情シスをやっていると、ネット回線の相談はわりと突然来ます。
ある日、こんな感じで言われました。
「来週出張なんだけど、外から会議入るからポケットWiFi準備できる?」
こういうの、わりとあります。
しかもだいたい 急ぎです。
社内SEの仕事って、サーバとかネットワークの管理だけじゃなくて、携帯回線も見ていることが多いと思います。例に漏れず、法人携帯は全部情シス管理です。

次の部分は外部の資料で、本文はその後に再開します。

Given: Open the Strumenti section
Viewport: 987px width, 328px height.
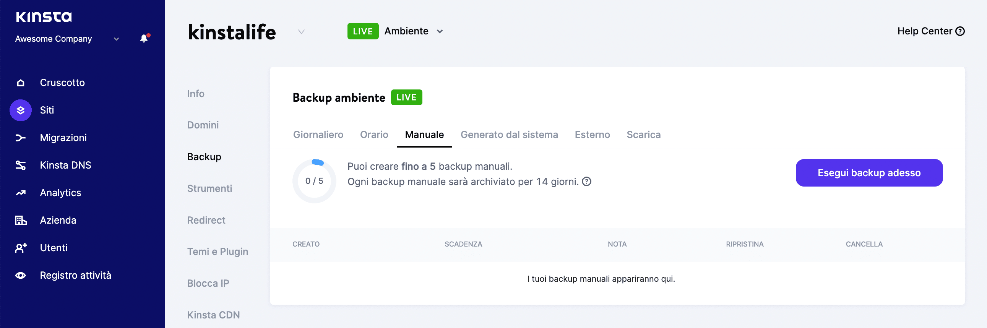Looking at the screenshot, I should [210, 188].
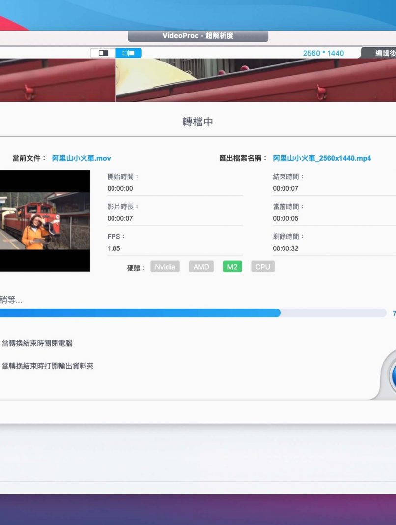This screenshot has height=525, width=396.
Task: Toggle 當轉換結束時打開輸出資料夾 option
Action: click(48, 366)

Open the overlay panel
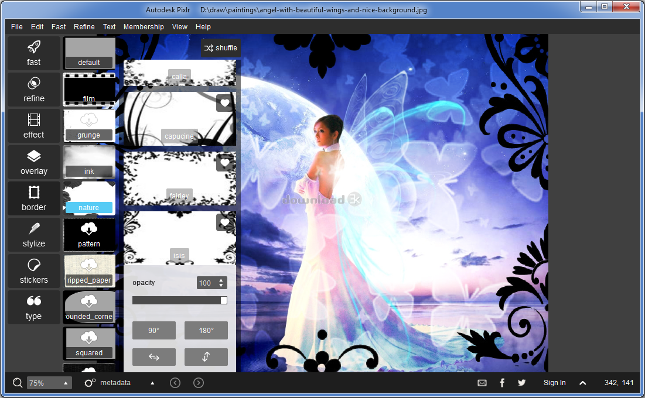[33, 162]
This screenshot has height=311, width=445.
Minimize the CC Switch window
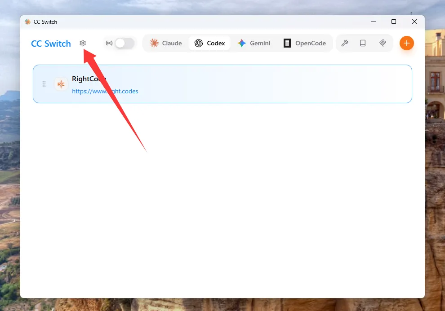click(x=373, y=22)
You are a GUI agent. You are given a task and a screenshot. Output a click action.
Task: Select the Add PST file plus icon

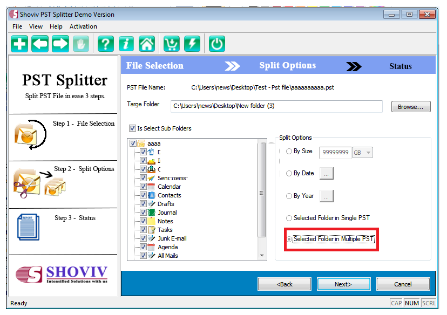click(19, 44)
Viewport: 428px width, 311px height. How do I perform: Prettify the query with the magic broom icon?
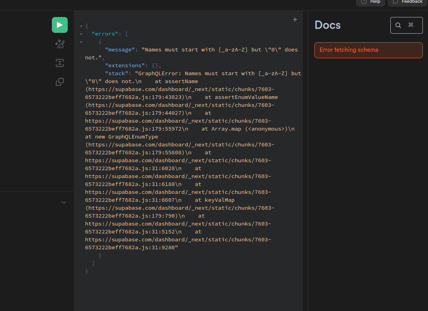click(x=60, y=44)
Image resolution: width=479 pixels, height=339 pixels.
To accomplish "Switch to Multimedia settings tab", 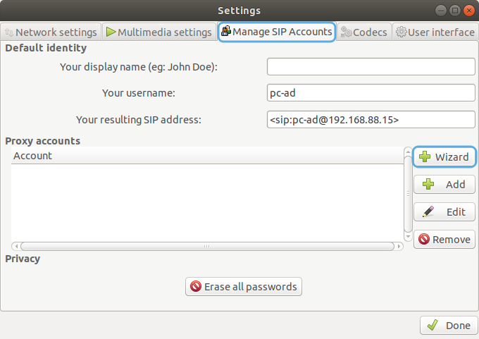I will coord(159,32).
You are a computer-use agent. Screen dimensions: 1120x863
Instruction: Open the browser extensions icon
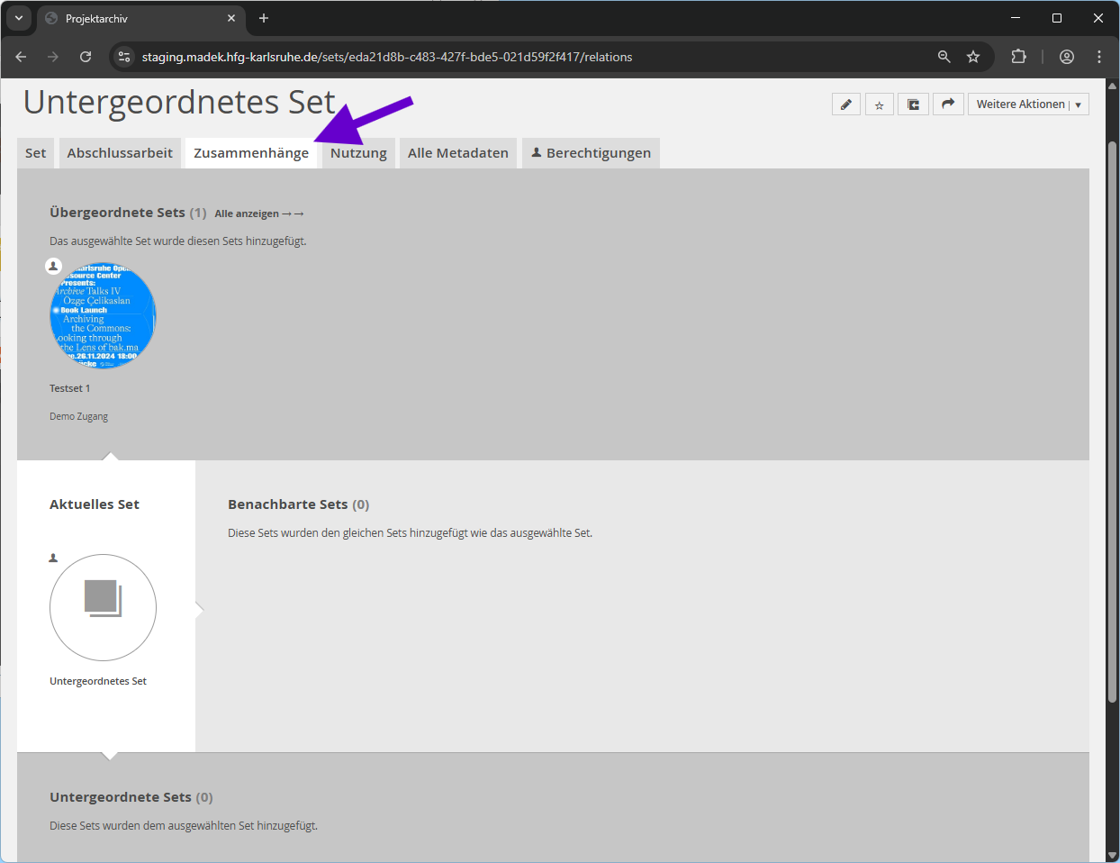pyautogui.click(x=1018, y=57)
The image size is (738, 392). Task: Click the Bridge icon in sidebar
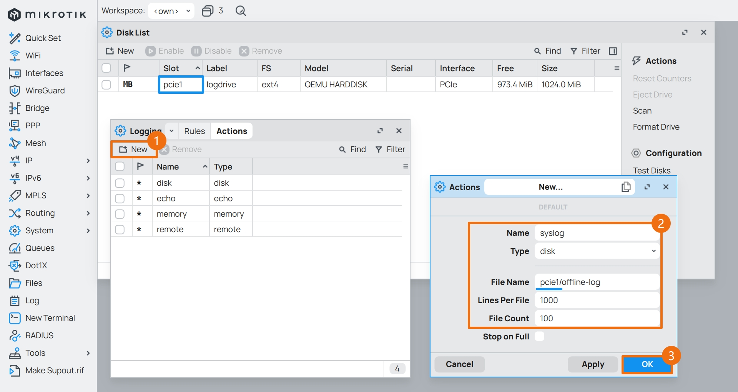coord(15,108)
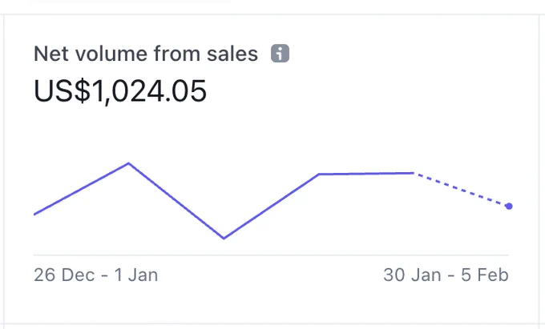The image size is (545, 329).
Task: Click the horizontal axis line under the chart
Action: tap(272, 255)
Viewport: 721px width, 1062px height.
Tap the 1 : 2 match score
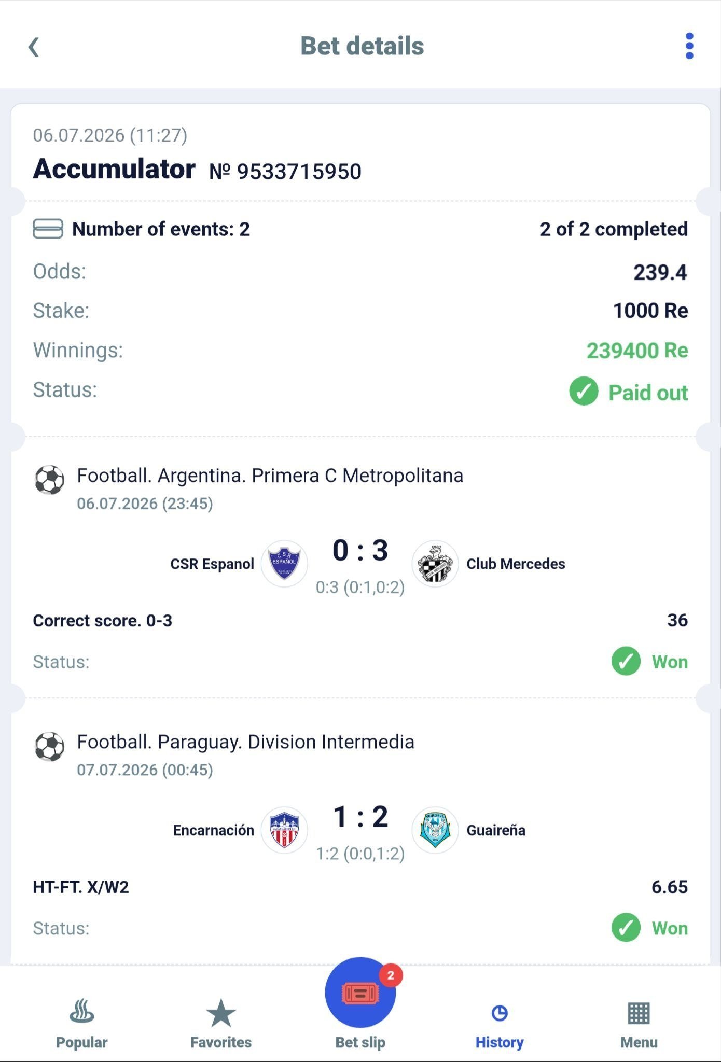[x=361, y=817]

ただ、企業向けの携帯回線ってだいたい 相対契約で、プランも独自のものになっていることが多い。
例えば
- 月10GB固定
- テザリング制限あり
- 契約変更は翌月
みたいな感じで、意外と融通がききません。
「じゃあ出張の人だけ回線増やそう」というのも、すぐにはできない。
こういうとき、情シスとして一番困るのは
今すぐ使える回線がないことです。
急な回線が必要になったときの現実解
こういうとき、自分はとりあえず
クラウドWiFiを出すことが多いです。
理由は単純で、
- 工事不要
- すぐ届く
- 短期でも使える
この3つがそろっているからです。
実際、社内でも
「外で会議」
「出張先でネット必要」
「一時的な在宅勤務」
こういう用途で何度か使っています。
ちなみに自分が見ているのはこのサービスです。
→ クラウドWiFi
「クラウドWiFiは遅い」と言われるけど
クラウドWiFiって、SNSとか口コミを見ると
「遅い」
「使えない」
みたいな評価もよく見かけます。
ただ、社内SEとして回線を見てきた立場からすると、
少し期待値のズレがある気がします。
まず、在宅勤務や業務で最低限必要な通信ラインって、だいたいこのくらいです。
- 下り:10〜20Mbps
- 上り:5Mbps
- Ping:50ms前後
これくらい出ていれば
- Zoom / Teams
- 社内システム
- Slack
- メール
- 資料作成
このあたりは普通にできます。
逆に厳しくなるのはこのあたり。
- 大容量ファイルを頻繁に送る
- VPN常時接続
- リモートデスクトップ多用
- 複数人の高画質会議
ここまでやると、さすがにモバイル回線はつらいです。
「遅い」と言われる理由はだいたい3つ
実際に使ってみて感じるのは、このあたりです。
まず 時間帯の問題。
クラウドWiFiはモバイル回線なので、夜(20〜23時)は利用者が増えます。
この時間帯はどうしても速度が落ちやすい。
もう一つは 場所の当たり外れ。
- 窓際 → 比較的安定
- 鉄筋コンクリート奥 → 不安定
これはどのモバイル回線でも同じです。
そして一番多いのは、
光回線と同じ感覚で比較してしまうこと。
光回線は
- 高速
- 安定
クラウドWiFiは
- 手軽
- 持ち運び
そもそも設計思想が違います。
情シス的に「使える」と思うケース
個人的に「これはアリ」と思うのはこのあたりです。
- 出張用の一時回線
- 引越し直後のつなぎ
- 数か月だけの在宅勤務
- 固定回線トラブル時の予備回線
今回みたいな
「来週出張だから回線ほしい」
というケースは、むしろちょうどいい用途です。
逆におすすめしないケース
正直に言うと、こういう人にはあまり向きません。
- 常時VPNで重い業務
- 自宅の電波が弱い
- 夜の時間帯がメイン稼働
- 回線速度にかなりシビア
こういう場合は、最初から光回線の方がストレスが少ないと思います。
情シスとしての結論
クラウドWiFiは万能ではありません。
でも、
- そこそこ安い
- 工事不要
- すぐ使える
このバランスはかなり便利です。
特に情シスの立場だと
「急に回線必要」
という状況は意外と多い。
そういうときに、
とりあえず出せる回線がある
というのは、かなり助かります。
固定回線の代わりではなく、
必要なときに出す補助回線
くらいの感覚で使うと、ちょうどいいです。
少なくとも、
「来週出張だから外で会議したい」
と言われたときに、
すぐ対応できる回線があるのは、情シスとしてかなり安心です。